[START SUPPLIED TEXT]
Rajesh learned counsel appearing for the appellants, submits that  the  High
Court erred in holding that excepting injury no. 1, all other  injuries  are
attributable to Hari Singh.  He draws our attention to the evidence of  PW-2
Prema Bai and PW-3  Sheela,  who  claim  to  be  the  eye-witnesses  to  the
occurrence and have clearly stated in  their  evidence  that  the  appellant
Hari Singh gave farsa blow on the neck of the  deceased  and  other  accused
persons (since acquitted) have also assaulted the deceased with farsa.
      We have gone through the evidence of the eye-witnesses and from  their
testimony it is evident that appellant Vijay Singh had caused one injury  to
the deceased by ballam whereas appellant Hari Singh  caused  one  injury  on
the neck by farsa.  They have also testified that  other  accused  had  also
given farsa blows to the deceased.  In  the  face  of  it,  the  High  Court
clearly erred in holding that excepting injury no.  1,  all  other  injuries
were caused by the appellant Hari Singh.


      Mr. Rajesh, then submits that the appellants can be held guilty  under
Section 302 of the IPC only when it is proved that  the  injuries  inflicted
by them have resulted into death.  He refers to the  evidence  of  PW-7  Dr.
Kapil Dev Singh and  submits  that  according  to  his  opinion,  the  death
occurred because of excessive bleeding and  shock  on  account  of  all  the
injuries found on the person of the  deceased.   He  points  out  that  this
doctor had found 5 injuries on the person of  the  deceased  and  all  those
injuries cannot  be  attributed  to  the  present  appellants.   Mr.  Rajesh
further points out that even if it is assumed  that  appellant  Vijay  Singh
had assaulted the deceased with ballam on the face and appellant Hari  Singh
by farsa on the neck, they cannot be held guilty under Section  302  of  the
IPC as those injuries only did not cause death.
[END SUPPLIED TEXT]
GIVEN EXERCISE 1: According to the judgment excerpt, how many injuries did PW-7 Dr. Kapil Dev Singh find on the deceased?
GIVEN EXERCISE 2: Reproduce the part of the judgment excerpt starting at "Kapil Dev Singh" and ending at "not cause death.".
[START DATA EXCERPTS]
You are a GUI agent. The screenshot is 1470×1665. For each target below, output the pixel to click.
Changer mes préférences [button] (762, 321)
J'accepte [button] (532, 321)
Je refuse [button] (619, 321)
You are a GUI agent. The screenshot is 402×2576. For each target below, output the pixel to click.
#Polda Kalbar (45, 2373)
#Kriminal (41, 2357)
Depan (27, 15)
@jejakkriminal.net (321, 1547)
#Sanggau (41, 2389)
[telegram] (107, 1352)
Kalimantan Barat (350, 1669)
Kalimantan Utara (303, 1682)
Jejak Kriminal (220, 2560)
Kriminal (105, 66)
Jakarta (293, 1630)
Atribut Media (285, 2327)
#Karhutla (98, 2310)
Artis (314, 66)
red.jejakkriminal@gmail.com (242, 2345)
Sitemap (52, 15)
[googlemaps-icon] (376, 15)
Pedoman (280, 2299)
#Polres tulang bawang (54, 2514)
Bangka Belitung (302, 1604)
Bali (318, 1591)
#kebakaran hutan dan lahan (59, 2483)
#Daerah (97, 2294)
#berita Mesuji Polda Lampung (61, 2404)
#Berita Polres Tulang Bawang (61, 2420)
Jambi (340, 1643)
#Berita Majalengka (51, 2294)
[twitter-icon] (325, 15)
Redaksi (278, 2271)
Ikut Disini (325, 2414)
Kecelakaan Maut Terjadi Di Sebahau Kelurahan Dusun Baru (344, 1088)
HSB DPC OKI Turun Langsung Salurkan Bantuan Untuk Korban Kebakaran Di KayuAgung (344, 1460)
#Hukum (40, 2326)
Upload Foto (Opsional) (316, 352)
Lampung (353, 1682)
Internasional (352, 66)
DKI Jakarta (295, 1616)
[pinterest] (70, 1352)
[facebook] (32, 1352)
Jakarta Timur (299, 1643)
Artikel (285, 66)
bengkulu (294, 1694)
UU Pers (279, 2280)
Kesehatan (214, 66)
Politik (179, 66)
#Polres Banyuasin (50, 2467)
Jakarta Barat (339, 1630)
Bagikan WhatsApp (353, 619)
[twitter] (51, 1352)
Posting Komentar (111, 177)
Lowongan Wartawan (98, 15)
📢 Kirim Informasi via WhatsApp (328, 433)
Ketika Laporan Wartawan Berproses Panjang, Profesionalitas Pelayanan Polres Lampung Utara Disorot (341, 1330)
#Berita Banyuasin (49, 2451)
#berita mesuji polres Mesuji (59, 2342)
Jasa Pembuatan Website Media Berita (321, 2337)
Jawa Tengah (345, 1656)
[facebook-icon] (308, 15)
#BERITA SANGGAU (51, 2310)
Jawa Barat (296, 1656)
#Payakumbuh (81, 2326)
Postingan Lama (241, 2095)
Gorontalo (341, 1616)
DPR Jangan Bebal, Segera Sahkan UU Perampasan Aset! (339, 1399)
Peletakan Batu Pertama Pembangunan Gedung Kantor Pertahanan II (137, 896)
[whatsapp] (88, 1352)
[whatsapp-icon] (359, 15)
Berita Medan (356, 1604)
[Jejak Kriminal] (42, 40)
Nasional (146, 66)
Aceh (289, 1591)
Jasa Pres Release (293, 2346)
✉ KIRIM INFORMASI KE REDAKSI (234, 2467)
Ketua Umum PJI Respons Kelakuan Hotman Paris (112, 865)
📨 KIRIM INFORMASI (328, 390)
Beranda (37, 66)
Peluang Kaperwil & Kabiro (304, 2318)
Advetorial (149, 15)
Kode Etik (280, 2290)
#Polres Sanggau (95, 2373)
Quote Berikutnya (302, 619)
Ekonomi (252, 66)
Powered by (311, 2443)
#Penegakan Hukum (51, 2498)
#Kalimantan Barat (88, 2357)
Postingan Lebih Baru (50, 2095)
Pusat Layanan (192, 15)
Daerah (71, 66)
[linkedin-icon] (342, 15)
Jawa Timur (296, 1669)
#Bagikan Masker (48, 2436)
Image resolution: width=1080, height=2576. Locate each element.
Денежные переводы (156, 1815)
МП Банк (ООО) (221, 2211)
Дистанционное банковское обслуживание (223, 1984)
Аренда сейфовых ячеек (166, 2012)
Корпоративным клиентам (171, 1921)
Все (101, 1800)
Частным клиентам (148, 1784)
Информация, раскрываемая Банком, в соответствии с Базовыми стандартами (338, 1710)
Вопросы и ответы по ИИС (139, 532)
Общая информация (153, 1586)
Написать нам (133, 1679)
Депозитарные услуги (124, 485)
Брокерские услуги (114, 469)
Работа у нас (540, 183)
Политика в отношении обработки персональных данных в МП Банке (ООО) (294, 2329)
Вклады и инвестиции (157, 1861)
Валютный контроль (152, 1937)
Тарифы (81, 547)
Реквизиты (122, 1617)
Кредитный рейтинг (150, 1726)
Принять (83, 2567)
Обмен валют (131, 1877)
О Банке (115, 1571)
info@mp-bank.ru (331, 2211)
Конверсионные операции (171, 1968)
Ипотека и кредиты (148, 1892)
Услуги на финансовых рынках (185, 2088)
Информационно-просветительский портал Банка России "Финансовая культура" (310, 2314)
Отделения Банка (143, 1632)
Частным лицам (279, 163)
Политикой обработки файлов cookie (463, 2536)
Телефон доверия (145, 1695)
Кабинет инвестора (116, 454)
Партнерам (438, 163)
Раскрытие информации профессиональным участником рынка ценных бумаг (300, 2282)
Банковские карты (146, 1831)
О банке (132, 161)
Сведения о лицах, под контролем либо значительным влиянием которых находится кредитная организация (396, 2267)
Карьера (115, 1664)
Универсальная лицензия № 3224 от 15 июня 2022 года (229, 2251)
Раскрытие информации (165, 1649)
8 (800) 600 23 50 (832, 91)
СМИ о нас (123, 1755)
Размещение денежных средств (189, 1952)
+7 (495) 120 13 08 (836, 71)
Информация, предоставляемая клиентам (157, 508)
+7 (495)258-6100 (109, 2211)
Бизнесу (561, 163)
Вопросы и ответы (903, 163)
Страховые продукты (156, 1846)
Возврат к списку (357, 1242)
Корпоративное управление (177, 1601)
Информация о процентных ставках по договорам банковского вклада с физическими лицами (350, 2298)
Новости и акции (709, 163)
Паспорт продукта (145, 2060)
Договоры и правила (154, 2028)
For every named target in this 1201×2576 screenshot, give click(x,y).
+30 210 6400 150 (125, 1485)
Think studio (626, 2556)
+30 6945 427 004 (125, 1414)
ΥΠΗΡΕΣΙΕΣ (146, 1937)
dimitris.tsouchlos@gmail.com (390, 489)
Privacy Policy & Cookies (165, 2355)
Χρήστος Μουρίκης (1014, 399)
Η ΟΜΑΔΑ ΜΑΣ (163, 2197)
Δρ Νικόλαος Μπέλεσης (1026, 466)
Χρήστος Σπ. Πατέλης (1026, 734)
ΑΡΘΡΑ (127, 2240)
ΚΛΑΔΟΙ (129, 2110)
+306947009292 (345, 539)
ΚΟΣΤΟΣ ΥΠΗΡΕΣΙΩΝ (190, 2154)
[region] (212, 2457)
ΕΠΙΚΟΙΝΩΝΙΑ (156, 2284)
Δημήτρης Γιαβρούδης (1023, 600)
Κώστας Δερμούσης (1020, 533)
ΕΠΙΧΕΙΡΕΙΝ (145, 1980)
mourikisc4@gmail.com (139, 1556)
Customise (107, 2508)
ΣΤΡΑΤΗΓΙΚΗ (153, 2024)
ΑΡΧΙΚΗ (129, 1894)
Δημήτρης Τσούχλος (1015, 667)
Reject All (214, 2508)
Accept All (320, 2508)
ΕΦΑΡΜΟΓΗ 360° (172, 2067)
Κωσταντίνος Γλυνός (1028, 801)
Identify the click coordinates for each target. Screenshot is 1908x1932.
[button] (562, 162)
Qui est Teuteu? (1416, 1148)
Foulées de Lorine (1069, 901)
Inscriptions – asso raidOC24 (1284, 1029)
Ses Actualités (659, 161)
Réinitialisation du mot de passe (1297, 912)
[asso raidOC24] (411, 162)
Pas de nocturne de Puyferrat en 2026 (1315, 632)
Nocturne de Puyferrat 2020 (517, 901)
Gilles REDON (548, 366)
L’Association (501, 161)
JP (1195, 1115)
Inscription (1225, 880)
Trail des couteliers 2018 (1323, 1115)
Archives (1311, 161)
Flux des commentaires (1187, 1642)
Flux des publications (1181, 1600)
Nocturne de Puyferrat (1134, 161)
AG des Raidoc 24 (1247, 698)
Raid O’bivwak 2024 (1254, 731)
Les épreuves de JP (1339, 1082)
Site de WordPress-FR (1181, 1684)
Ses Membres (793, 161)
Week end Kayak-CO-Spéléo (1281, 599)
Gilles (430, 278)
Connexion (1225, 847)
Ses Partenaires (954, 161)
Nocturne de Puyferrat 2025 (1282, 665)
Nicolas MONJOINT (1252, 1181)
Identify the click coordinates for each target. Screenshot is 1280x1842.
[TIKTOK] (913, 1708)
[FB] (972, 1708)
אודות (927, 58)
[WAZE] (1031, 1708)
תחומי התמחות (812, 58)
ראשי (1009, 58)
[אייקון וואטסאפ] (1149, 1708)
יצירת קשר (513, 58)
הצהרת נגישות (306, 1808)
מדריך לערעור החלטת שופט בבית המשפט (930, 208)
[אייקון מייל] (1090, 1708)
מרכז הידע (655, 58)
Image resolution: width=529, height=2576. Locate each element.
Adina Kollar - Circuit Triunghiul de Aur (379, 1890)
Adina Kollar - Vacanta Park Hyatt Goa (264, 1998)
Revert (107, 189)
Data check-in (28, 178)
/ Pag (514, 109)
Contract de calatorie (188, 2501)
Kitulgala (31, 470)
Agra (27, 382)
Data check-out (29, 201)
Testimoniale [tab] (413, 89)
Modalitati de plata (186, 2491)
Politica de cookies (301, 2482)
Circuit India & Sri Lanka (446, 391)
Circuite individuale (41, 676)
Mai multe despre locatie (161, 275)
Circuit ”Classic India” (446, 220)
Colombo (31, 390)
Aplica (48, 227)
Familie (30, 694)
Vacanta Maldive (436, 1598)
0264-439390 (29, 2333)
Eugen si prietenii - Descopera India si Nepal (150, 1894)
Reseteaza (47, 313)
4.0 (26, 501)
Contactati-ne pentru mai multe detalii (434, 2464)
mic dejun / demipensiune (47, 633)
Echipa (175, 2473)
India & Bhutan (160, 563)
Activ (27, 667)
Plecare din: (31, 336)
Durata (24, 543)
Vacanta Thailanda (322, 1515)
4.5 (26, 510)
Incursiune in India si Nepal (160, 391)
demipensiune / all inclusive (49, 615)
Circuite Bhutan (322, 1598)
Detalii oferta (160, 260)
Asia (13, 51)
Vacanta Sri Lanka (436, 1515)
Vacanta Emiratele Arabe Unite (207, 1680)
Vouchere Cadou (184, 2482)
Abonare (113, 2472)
[END DATA EXCERPTS]
COMPLETE RESPONSE 1: Five injuries.

COMPLETE RESPONSE 2:
Kapil Dev Singh and  submits  that  according  to  his  opinion,  the  death
occurred because of excessive bleeding and  shock  on  account  of  all  the
injuries found on the person of the  deceased.   He  points  out  that  this
doctor had found 5 injuries on the person of  the  deceased  and  all  those
injuries cannot  be  attributed  to  the  present  appellants.   Mr.  Rajesh
further points out that even if it is assumed  that  appellant  Vijay  Singh
had assaulted the deceased with ballam on the face and appellant Hari  Singh
by farsa on the neck, they cannot be held guilty under Section  302  of  the
IPC as those injuries only did not cause death.